● Task objective
A complete answer includes every line below with the word "Mortgage".

Screenshot grounding data
--- START ---

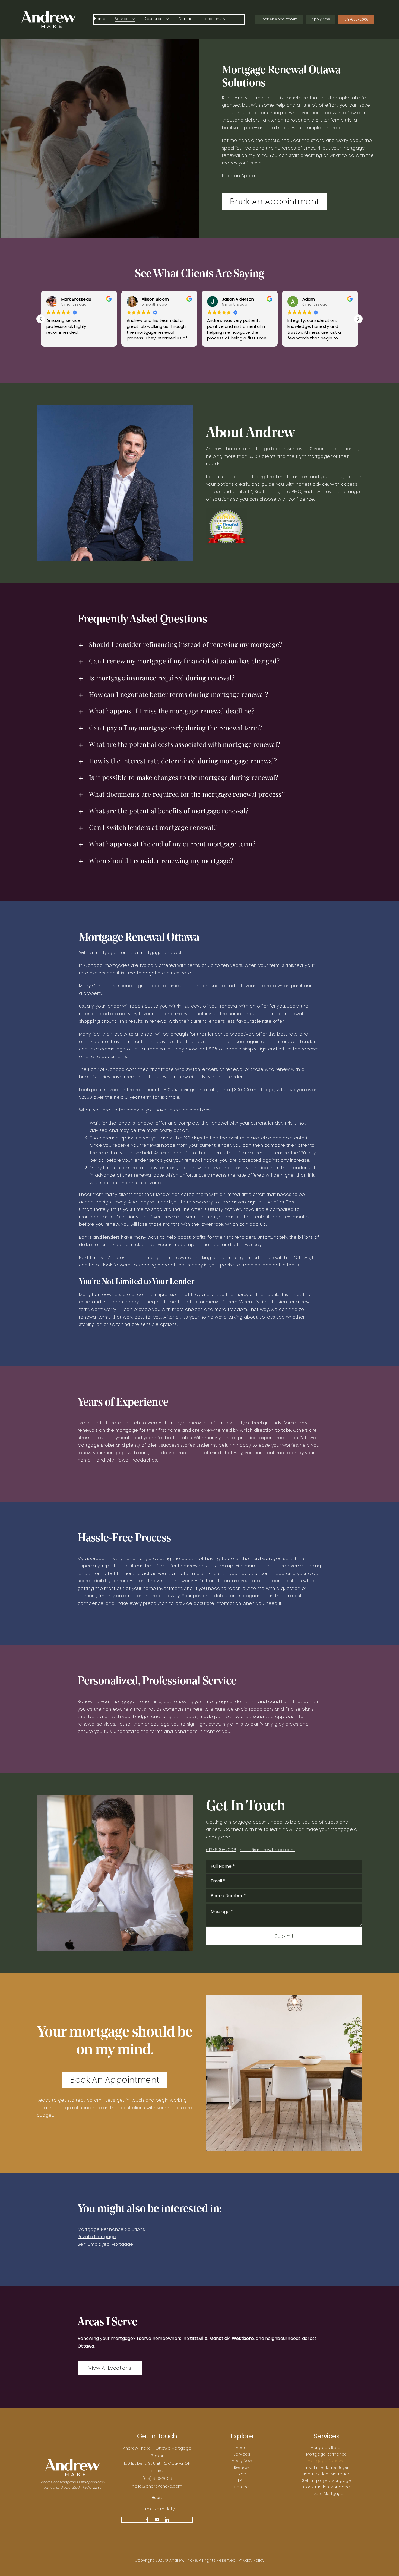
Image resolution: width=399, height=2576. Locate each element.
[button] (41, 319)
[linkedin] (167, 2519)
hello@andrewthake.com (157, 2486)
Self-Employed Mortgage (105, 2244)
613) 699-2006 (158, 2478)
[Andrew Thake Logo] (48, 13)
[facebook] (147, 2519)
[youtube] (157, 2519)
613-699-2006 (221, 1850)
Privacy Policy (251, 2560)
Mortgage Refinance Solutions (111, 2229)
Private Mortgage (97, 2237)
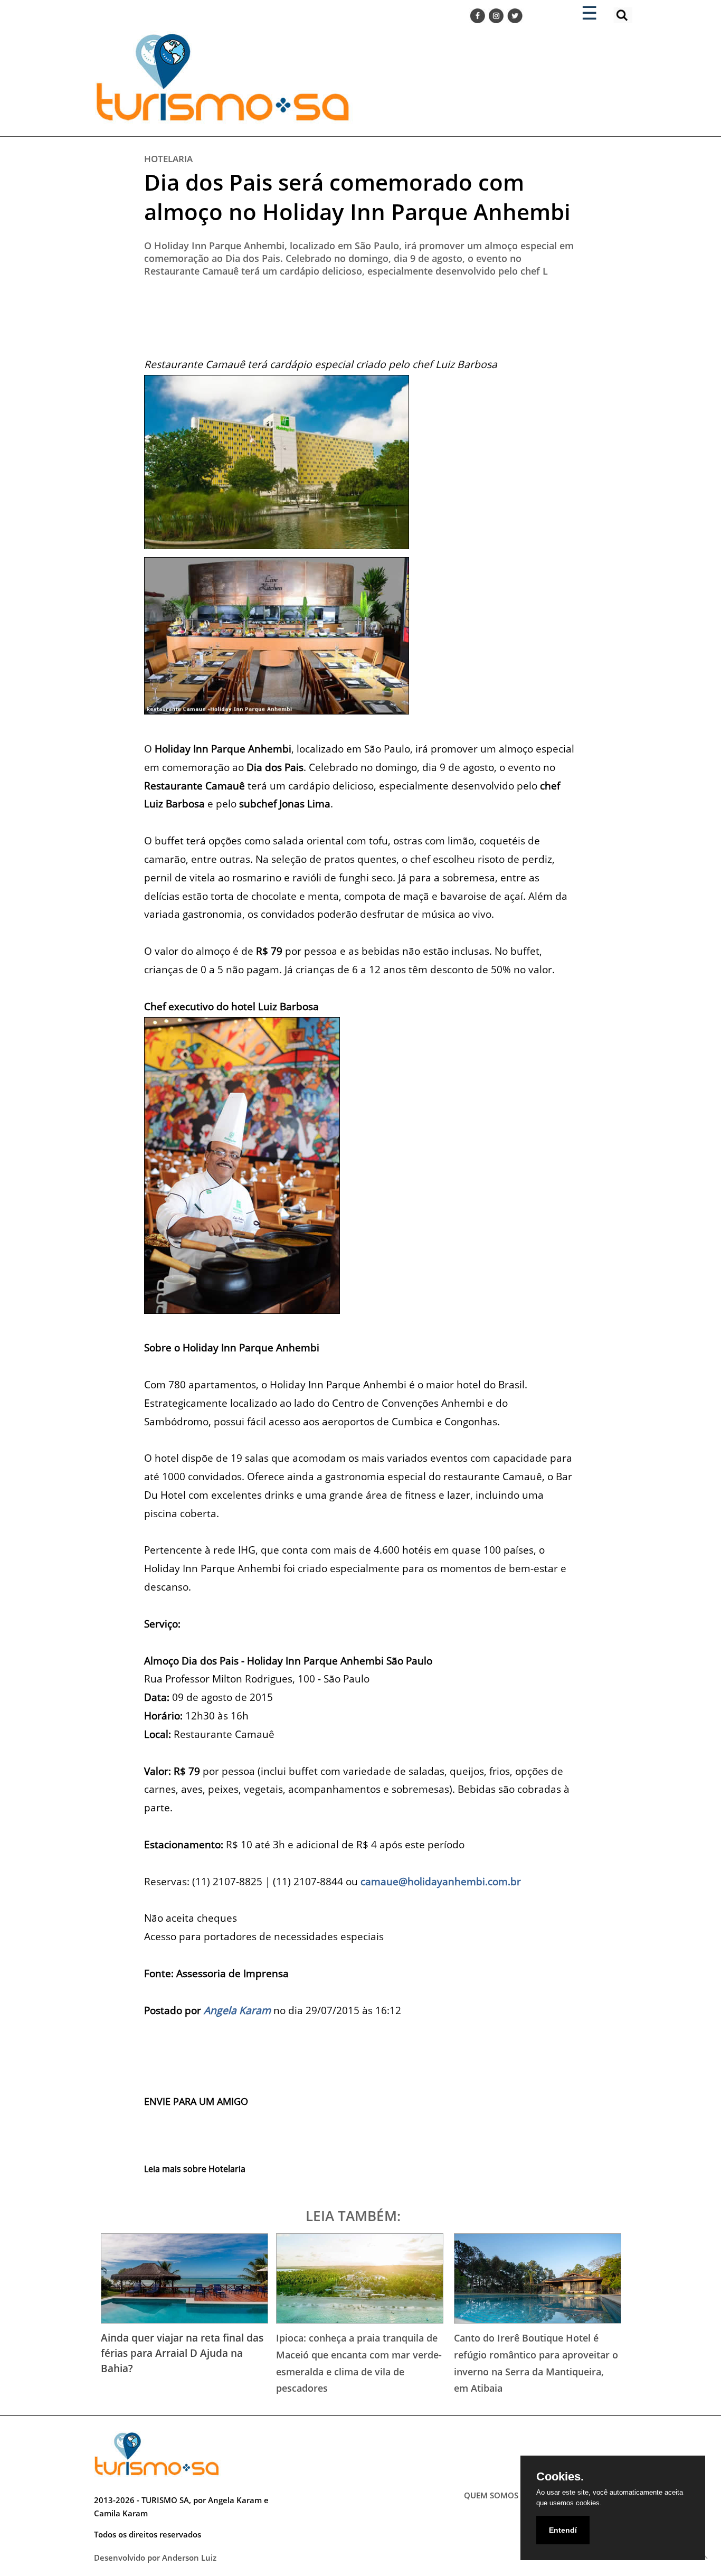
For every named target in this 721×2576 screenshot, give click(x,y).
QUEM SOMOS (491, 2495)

--- END ---

● Result of the exercise
Self-Employed Mortgage (105, 2244)
Mortgage Refinance Solutions (111, 2229)
Private Mortgage (97, 2237)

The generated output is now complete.